A key to the nanoparticles’ effectiveness is the ability of their RNA strands to bind to a cancer cell membrane. The cell then pulls the particles inside. Having the particles inside the cell has two advantages: it gets the drug where it needs to be to kill the cells, and it decreases the concentration of the drug outside the cancer cells, thereby decreasing toxicity to healthy tissue. The fact that the polymer releases the drug gradually also helps – the drug is released over the hours or days it takes for the particles to be pulled into cells, where it continues to be released, killing the cells.
In contrast, when the drug is injected into the tumor without being encapsulated inside particles, it has little effect, and the tumor continues growing. Apparently, the drug diffuses out of the tumor area before it can kill off all the cancer cells.
Early toxicity trials of the nanoparticles could begin in two years, if further animal studies go well, says Farokhzad.

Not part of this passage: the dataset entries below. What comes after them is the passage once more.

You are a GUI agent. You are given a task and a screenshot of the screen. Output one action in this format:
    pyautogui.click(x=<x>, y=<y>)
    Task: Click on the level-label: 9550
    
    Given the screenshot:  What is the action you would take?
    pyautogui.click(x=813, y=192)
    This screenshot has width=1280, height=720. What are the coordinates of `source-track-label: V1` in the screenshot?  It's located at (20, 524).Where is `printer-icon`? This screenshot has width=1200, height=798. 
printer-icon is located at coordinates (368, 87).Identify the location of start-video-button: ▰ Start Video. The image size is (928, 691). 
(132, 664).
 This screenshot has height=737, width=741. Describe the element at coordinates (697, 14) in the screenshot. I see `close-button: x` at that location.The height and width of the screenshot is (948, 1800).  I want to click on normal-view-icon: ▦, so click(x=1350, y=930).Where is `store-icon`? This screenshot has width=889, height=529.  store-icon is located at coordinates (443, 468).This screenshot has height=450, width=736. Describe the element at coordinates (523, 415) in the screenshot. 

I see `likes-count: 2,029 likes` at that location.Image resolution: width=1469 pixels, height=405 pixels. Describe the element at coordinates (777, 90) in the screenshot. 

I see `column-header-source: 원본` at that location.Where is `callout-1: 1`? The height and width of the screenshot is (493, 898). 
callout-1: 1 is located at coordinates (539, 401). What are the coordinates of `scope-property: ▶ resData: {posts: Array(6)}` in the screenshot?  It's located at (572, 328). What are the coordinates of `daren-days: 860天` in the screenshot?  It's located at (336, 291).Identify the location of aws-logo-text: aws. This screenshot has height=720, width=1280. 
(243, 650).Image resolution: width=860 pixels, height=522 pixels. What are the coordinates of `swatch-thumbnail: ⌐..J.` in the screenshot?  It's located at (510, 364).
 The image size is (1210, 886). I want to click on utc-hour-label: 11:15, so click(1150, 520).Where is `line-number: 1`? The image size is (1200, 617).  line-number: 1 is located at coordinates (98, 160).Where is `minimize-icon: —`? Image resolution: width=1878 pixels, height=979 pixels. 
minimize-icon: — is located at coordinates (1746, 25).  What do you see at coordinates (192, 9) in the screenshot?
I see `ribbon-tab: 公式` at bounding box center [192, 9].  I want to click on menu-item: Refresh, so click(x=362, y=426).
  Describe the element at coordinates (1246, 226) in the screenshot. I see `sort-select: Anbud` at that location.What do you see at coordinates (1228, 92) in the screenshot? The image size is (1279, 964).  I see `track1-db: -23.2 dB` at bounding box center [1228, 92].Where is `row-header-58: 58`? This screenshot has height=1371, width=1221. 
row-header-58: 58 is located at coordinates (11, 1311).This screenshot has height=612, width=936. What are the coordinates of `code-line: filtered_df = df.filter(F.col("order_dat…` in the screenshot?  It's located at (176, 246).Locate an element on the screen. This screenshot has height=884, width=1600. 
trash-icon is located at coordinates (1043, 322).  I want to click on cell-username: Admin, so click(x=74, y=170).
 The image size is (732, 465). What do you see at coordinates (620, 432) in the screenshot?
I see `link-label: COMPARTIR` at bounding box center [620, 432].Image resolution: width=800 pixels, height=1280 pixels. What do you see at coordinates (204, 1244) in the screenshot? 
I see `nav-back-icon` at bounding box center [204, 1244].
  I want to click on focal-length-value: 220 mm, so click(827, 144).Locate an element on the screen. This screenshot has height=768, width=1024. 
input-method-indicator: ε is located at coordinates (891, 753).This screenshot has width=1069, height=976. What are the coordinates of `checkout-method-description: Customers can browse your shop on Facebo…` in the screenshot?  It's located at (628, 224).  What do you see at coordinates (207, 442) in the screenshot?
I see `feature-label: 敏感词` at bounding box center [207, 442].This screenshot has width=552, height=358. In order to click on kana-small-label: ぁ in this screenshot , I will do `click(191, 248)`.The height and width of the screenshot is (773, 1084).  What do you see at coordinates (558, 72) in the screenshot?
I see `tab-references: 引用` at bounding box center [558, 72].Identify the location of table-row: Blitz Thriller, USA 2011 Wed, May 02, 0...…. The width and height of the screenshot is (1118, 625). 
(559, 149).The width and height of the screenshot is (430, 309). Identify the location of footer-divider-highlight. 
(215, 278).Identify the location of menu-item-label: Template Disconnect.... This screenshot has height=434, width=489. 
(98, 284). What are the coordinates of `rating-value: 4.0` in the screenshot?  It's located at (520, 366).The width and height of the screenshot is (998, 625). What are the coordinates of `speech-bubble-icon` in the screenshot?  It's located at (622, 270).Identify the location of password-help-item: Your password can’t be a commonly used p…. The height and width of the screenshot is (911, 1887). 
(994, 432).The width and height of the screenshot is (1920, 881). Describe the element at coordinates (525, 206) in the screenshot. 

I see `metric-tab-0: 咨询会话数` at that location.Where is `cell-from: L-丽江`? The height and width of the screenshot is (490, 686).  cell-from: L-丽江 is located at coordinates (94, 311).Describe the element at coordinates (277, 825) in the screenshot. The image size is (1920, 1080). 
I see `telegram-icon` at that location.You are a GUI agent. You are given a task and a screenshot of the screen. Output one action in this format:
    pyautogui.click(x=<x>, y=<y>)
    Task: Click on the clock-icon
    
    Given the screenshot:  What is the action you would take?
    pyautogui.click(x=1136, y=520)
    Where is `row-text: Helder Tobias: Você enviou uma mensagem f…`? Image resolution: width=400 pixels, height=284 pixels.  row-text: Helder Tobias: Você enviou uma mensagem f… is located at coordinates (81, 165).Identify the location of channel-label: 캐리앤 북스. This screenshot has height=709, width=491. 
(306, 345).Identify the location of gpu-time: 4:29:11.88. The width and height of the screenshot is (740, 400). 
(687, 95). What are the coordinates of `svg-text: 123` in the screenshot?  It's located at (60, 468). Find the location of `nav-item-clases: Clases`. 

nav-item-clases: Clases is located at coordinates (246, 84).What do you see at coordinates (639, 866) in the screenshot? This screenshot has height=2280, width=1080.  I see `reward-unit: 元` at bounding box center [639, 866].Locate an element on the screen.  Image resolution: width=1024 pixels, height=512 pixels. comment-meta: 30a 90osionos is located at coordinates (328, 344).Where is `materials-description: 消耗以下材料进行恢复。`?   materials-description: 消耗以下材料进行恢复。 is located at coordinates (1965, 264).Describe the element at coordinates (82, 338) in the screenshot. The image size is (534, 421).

The drug-delivery technology is part of a larger effort by researchers to use nanotechnology to revolutionize cancer treatment. Joseph DeSimone, chemistry and chemical engineering professor at the University of North Carolina at Chapel Hill and North Carolina State University, for example, has recently started mouse trials using his own polymer-based nanoparticles for drug deliver. University of Michigan physician James Baker’s nanoparticles based on highly branched structures called dendrimers have also shown success against cancer in rodents.
The MIT-Harvard researchers are also working on targeting pancreatic cancer and eventually breast cancer and cardiovascular disease. Henry Brem, neurosurgeon and director of the department of neurosurgery at Johns Hopkins University School of Medicine, would like to adapt the nanoparticles for brain cancer, especially for treating tumors difficult to reach with surgery. “It’s not going to affect the brain, it will only affect the tumor cells. To just inject it into the tumors and eradicate them, that would be a huge step forward for neural oncology. If we could get a hold of it, we would do it tomorrow, in the laboratory,” he says.
Eventually, the MIT-Harvard researchers hope to design nanoparticles that can be injected into the bloodstream, from which they could seek out cancer cells anywhere in the body, making it possible to treat late-stage metastasized cancer. “Even though this represents a small percentage of patients that actually have the disease, these are the ones that have no therapeutic option available to them,” Farokhzad says. “So the idea of having nanoparticles that can circulate through the body, find cancer cells, and kill them, is very, very attractive.”
To this end, they are generating “libraries” of nanoparticles of various sizes with different chemical properties and molecular attachments, which they will test in vitro and in vivo to identify those that are most effective at finding and destroying cancer cells without becoming lodged in healthy organs.